4. HASIL DAN PEMBAHASAN
4.1 Hasil Berdasarkan hasil pengamatan terdapat perbedaan jumlah sel berklorofil yang ditunjukkan dengan perbedaan warna pada lapisan daun tanaman. Hal ini memperlihatkan bahwa serangan virus TMV pada tumbuhan cabe mempengaruhi fisiologis tumbuhan dalam menghasilkan klorofil. Sehingga tanda-tanda luar yang tampak yaitu mosaik dan klorosis warna daun yang tidak beraturan. Selain itu, tubuh inklusi yang ditemukan pada dikala pengamatan berbentuk kristal dan apabila mikrofokus pada mikroskop digeser perlahan maka tubuh inklusif tersebut seakan berpendar.
4.2 Pembahasan
Berdasarkan hasil pengamatan terdapat perbedaan jumlah sel berklorofil yang ditunjukkan dengan perbedaan warna pada lapisan daun tanaman. Hal ini memperlihatkan bahwa serangan virus TMV pada tumbuhan cabe mempengaruhi fisiologis tumbuhan dalam menghasilkan klorofil. Sehingga tanda-tanda luar yang tampak yaitu mosaik dan klorosis warna daun yang tidak beraturan. Menurut (Nurhayati, 2012) mosaik yaitu tanda-tanda daun yang memperlihatkan banyak tempat kecil berubah warna, yang kontras dengan warna asalnya dan cenderung berupa bulat terang ibarat cincin. Pola belahan hijau yang bersiku kontras dengan warna kuning; tempat yang dikelilingi cincin klorotik yang memperlihatkan mosaik kuning di atas warna hijau. Bila tempat warna yang berbeda menyatu, akan menghasilkan tanda-tanda belang.
Selain itu, tubuh inklusi yang ditemukan pada dikala pengamatan berbentuk kristal dan apabila mikrofokus pada mikroskop digeser perlahan maka tubuh inklusif tersebut seakan berpendar. Inklusi intraseluler yang ditemukan pada tumbuhan tembakau yang terjangkit oleh Tobacco Mosaic Virus. Inklusi ini dibedakan atas dua tipe yaitu berbentuk kristal dan amorfus. Inklusi yang berbentuk kristal umumnya dijumpai pada serangan virus yang berbentuk tongkat. Contoh pada kloroplas tumbuhan beta vulgaris yang terjangkit virus penyakit kuning dijumpai inklusi berbentuk kristal (Nurhayati, 2012).
5. PENUTUP
5.1 Kesimpulan Berdasarkan hasil praktikum sanggup disimpulkan bahwa terdapat perbedaan jumlah sel berklorofil yang ditunjukkan dengan perbedaan warna pada lapisan daun tanaman. Hal ini memperlihatkan bahwa serangan virus TMV pada tumbuhan cabe mempengaruhi fisiologis tumbuhan dalam menghasilkan klorofil. Sehingga tanda-tanda luar yang tampak yaitu mosaik dan klorosis warna daun yang tidak beraturan. Badan inklusi yang ditemukan pada dikala pengamatan berbentuk kristal dan apabila mikrofokus pada mikroskop digeser perlahan maka tubuh inklusi tersebut seakan berpendar.
DAFTAR PUSTAKA
Akin, H.M. 2006. Virologi Tumbuhan. Yogyakarta: Kanisius.

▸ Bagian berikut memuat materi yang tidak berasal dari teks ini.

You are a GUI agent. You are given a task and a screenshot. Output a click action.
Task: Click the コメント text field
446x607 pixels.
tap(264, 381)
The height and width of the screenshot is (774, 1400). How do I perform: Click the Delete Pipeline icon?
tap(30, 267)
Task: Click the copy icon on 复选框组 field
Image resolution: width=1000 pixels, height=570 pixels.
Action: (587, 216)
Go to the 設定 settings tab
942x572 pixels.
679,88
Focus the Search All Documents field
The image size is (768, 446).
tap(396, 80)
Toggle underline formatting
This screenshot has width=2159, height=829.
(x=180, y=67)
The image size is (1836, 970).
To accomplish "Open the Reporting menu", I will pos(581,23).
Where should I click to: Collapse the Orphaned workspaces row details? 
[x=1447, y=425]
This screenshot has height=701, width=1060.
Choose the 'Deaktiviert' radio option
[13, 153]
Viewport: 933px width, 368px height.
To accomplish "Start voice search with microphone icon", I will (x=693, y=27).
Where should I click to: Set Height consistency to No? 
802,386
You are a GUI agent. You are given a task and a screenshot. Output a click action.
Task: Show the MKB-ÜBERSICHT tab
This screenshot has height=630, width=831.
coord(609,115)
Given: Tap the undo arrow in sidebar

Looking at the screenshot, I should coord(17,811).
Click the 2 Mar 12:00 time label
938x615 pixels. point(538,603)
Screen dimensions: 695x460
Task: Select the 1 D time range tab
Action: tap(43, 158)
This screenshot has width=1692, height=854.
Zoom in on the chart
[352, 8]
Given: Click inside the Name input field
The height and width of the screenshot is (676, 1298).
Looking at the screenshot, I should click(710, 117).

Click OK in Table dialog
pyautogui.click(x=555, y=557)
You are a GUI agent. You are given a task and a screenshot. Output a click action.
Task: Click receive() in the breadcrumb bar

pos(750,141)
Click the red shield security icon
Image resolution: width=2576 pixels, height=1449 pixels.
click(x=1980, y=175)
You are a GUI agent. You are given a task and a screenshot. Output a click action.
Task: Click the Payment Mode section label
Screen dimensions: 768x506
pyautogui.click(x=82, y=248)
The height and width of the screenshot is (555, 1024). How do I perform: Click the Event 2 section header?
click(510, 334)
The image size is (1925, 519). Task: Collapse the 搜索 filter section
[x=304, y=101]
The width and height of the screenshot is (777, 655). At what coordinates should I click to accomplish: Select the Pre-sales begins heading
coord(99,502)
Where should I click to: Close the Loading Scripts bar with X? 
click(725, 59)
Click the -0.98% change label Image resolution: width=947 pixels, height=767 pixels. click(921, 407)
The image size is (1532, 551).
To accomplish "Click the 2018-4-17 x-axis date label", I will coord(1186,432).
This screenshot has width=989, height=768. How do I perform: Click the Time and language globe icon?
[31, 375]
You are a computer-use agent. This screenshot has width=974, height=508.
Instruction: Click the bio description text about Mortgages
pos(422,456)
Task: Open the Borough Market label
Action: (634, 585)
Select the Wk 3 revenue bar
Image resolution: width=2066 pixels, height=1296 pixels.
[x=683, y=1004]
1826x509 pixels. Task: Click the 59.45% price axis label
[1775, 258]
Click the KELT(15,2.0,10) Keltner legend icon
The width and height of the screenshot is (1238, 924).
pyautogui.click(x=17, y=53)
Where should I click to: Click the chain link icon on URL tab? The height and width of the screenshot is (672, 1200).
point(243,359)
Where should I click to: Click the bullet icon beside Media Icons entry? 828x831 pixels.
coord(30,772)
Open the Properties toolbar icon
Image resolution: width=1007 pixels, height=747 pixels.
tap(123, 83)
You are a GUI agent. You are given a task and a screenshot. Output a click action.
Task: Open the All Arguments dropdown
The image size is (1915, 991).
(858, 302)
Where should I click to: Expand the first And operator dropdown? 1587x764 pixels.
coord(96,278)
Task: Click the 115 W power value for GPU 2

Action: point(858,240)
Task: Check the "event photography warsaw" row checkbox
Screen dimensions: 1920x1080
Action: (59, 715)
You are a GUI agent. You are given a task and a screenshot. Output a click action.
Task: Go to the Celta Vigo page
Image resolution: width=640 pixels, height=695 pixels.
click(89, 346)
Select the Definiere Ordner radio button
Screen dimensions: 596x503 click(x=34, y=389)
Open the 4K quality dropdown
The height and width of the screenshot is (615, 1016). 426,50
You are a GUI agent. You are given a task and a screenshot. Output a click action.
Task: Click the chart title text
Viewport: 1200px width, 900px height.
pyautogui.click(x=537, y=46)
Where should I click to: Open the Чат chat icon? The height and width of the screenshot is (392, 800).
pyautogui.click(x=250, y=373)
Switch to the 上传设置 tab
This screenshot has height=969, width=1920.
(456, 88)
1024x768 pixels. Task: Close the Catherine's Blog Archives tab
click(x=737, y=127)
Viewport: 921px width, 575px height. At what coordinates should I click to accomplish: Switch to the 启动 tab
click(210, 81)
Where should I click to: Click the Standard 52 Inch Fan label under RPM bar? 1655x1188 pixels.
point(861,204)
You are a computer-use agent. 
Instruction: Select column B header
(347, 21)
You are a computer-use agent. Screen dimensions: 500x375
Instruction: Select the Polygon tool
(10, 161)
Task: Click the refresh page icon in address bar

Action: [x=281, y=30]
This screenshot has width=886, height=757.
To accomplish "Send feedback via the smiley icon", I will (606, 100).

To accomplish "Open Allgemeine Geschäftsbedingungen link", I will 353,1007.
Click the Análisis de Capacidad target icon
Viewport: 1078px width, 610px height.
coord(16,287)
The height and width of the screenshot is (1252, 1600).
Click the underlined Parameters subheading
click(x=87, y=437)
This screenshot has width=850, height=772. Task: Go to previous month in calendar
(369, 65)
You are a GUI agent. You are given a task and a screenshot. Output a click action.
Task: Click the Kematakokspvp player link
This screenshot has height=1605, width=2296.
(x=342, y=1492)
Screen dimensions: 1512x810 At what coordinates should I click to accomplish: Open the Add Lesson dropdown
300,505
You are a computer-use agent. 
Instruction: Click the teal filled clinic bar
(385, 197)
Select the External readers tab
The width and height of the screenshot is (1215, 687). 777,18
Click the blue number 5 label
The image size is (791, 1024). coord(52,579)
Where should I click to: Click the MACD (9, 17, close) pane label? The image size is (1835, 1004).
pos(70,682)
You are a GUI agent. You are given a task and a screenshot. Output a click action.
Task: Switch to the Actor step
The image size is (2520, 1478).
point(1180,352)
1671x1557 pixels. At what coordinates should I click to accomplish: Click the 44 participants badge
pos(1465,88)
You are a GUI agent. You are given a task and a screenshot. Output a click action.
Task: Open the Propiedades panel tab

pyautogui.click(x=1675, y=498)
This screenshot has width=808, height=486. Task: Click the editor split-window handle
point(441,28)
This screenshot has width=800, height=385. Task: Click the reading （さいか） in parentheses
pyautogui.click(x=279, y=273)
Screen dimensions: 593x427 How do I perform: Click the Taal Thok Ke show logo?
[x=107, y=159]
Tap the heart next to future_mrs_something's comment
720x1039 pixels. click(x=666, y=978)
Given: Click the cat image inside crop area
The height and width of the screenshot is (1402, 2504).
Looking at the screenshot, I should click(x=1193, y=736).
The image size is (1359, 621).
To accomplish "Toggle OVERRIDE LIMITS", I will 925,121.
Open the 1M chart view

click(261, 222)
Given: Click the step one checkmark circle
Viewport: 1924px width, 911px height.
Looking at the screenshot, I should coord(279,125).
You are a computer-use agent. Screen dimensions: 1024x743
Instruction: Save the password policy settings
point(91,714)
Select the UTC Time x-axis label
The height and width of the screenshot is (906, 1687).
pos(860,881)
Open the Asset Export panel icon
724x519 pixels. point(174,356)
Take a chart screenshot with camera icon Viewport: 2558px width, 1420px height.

Nurhayati. 2012. Virus Penyebab Penyakit Tanaman. Sumatera Selatan: Universitas Sriwijaya.
Opriana, E. 2009. Metode Deteksi untuk Pengujian Respon Ketahanan Beberapa Genotipe Cabai Terhadap Infeksi Chilli Veinal Mottle Poviirus (ChiVMI). Bogor: IPB.
Purnomo, B. 2006. Konsep Ilmu Penyakit Hutan. Malang: Universitas Brawijaya.